Before we go any further, though, let's get the pricing out of the way. The Leica T is going to set you back £1350 for the body alone - a fraction more than the original X1. Two lenses will be available at launch; the 18-56mm f/3.5-5.6 zoom (27-84mm equivalent) will cost £1250, and the 23mm f/2 prime (which offers a 35mm equivalent angle-of-view) will be £1350. This places it in the same price bracket as the 36MP full frame Sony A7R as one of the most expensive mirrorless camera systems on the market, and means that only well-heeled photographers are likely to get their hands on one. Leica exists in a particularly rarefied space and, while the T is designed to appeal to a different type of buyer than either the X compacts or the M system, it is not in any way intended as a mass-market product.

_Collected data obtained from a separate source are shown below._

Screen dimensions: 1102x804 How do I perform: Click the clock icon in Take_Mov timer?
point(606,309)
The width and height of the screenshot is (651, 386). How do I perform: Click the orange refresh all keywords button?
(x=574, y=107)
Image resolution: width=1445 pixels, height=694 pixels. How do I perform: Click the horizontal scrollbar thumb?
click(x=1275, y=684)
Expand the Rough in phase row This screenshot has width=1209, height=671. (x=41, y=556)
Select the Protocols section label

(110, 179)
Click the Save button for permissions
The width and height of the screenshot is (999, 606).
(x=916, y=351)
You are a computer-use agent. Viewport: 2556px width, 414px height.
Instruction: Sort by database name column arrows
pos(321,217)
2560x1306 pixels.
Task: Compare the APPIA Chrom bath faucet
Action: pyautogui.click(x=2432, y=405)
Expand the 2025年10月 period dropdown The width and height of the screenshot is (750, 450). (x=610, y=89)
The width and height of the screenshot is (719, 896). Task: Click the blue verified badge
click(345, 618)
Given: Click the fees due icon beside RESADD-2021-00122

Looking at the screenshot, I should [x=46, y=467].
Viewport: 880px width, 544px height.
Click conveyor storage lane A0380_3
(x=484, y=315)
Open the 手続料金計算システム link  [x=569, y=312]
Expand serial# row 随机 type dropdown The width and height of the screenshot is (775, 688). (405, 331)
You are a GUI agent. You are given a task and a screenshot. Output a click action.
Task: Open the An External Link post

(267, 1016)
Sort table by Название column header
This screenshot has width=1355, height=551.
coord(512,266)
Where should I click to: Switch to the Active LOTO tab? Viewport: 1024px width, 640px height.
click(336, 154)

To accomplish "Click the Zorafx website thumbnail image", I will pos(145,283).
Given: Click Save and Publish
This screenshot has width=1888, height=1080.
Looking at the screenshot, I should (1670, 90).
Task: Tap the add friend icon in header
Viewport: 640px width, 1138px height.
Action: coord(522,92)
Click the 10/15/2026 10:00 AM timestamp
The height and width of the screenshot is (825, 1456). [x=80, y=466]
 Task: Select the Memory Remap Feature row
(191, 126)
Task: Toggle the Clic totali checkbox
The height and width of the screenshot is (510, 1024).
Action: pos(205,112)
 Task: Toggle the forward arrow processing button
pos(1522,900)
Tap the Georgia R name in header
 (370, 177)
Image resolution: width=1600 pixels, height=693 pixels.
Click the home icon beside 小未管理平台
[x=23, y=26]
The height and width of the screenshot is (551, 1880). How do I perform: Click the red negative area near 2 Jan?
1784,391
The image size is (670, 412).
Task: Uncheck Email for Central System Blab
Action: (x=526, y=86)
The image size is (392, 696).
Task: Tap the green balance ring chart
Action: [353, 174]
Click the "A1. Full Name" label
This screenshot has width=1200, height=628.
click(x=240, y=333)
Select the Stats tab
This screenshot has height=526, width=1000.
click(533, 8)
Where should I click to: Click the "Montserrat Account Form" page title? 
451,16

This is a pity, because the Leica T turns out to be a really attractive camera. Its body is hewn from a single block of aluminum, which makes it an extraordinarily tactile, and rather beautiful object. It has five controls on its top plate - shutter button, video record button, power switch and two dials - but absolutely everything else is controlled via the large 3.7", 16:9 touchscreen. This, you can't help but feel, is the kind of camera that Apple might make, if it were so inclined.

Leica T key features:

  • 16MP APS-C CMOS sensor
  • ISO 100-12500
  • 3.7" 1.3M dot 16:9 touchscreen LCD
  • Twin top-plate control dials
  • Approx 5 fps continuous shooting
  • 1920 x 1080 Full HD movie recording at 30 fps; built-in stereo microphones
  • Built-in Wi-Fi for easy image sharing, and remote control by smartphone or tablet
  • Optional 2.36M dot electronic viewfinder with built-in GPS unit
  • Built-in 16GB memory
  • Brand new Leica T mount
  • 18-56mm f/3.5-5.6 and 23mm f/2 lenses
  • 11-23mm f/3.5-4.5 and 55-135mm f/3.5-4.5 coming later in the year (at photokina 2014)
  • Available in anodized black or natural aluminum finish

The back of the T is dominated by its large, 16:9 aspect ratio touchscreen, with no physical buttons whatsoever. The main exposure settings are controlled by a pair of top-plate dials, but almost everything else (settings and menus, playback and so on) is operated though a generally well-thought-out touch interface. The back of the camera also proudly proclaims 'Leica Camera Wetzlar Germany', celebrating the company's recent return to its spiritual home. The lenses, by the way, are made in Japan (apparently because Leica doesn't have sufficient capacity in Wetzlar), although contrary to pre-launch internet rumor, they're not made by Panasonic.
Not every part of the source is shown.